Travail demandé:
1) Résumez la critique de La stupeur en deux phrases.
2) Reproduisez à l'identique un passage de la critique de La stupeur : partez des mots contenant "L’histoire se déroule" et arrêtez-vous après "de ses voisins.".

Extrait du texte:
* * * * * * *
Il y a maintenant quatre ans, le monde perdait l’un de ses plus grands écrivains, un certain Aharon Appelfeld, auteur de plus de quarante-cinq livres que les éditions de l’Olivier ont entrepris de traduire depuis 2004 par la voix de l’excellente Valérie Zenatti. L’ouvrage qui vient d’être publié est la dernière œuvre d’Aharon Appelfeld publiée de son vivant. Cet ouvrage, La stupeur, est un roman puissant, d’une incroyable modernité, qui met en scène le face à face entre la cruauté du monde et la détermination d’une femme qui ne songe qu’à le réparer.
L’histoire se déroule en 1941, à la veille de l’invasion de l’Ukraine par les troupes allemandes. Un gendarme pointe son arme sur une famille juive, obligeant le père, la mère et leurs deux filles à rester à genoux devant leur magasin. C’est Iréna, une paysanne qui, de sa fenêtre, découvre la scène d’humiliation et de torture. Et qui ne pourra rien pour empêcher le massacre de ses voisins.
Cet évènement agit sur elle comme un électrochoc. Folle de douleur, Iréna fuit les lieux du crime. Mais elle fuit aussi son mari brutal qui a transformé leur vie conjugale en viol permanent. Au cours de son périple, elle prend conscience de la situation : les atrocités antisémites et le typhus dévastent la région, la font basculer dans l’horreur.
Décidément, on ne sort jamais indemne de la lecture d’un ouvrage d’Aharon Appelfeld et ce n’est pas celui-ci qui va rompre avec cette habitude. L’errance d’Iréna dans les campagnes ukrainiennes est bouleversante, elle résonne encore plus du fait de la situation actuelle des populations ukrainiennes qui connaissent de nouveau les horreurs de la guerre.
* * * * * * *
Extrait de données:
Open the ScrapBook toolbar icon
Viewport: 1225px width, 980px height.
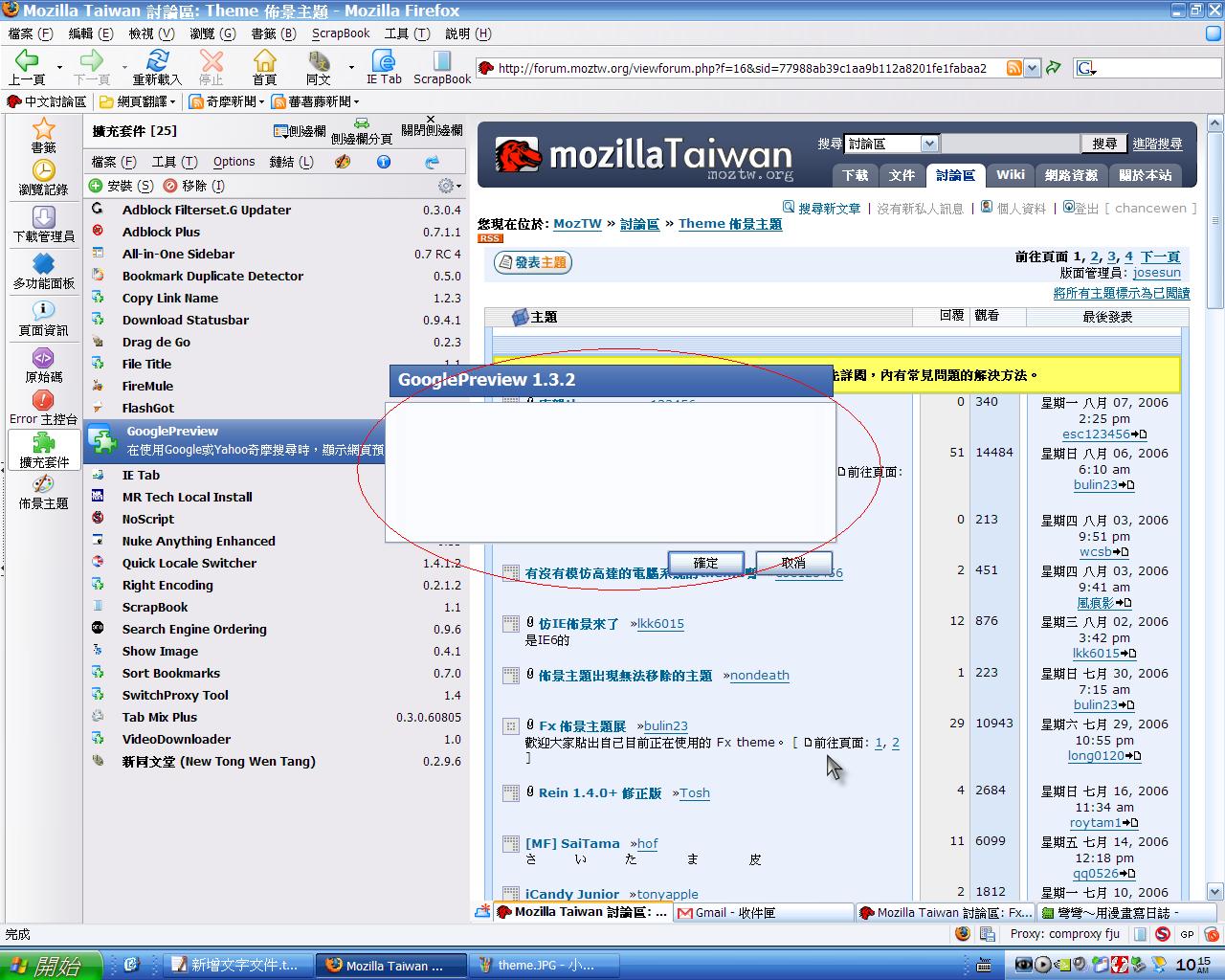pos(441,65)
* * * * * * *
Réponses attendues:
1) La stupeur, dernière œuvre d'Aharon Appelfeld publiée de son vivant, met en scène Iréna, une paysanne qui, en 1941 en Ukraine, voit depuis sa fenêtre un gendarme humilier une famille juive voisine sans pouvoir empêcher son massacre. Folle de douleur, elle fuit les lieux ainsi que son mari brutal et prend conscience, au cours de son errance, d'une région dévastée par les atrocités antisémites et le typhus.

2)
L’histoire se déroule en 1941, à la veille de l’invasion de l’Ukraine par les troupes allemandes. Un gendarme pointe son arme sur une famille juive, obligeant le père, la mère et leurs deux filles à rester à genoux devant leur magasin. C’est Iréna, une paysanne qui, de sa fenêtre, découvre la scène d’humiliation et de torture. Et qui ne pourra rien pour empêcher le massacre de ses voisins.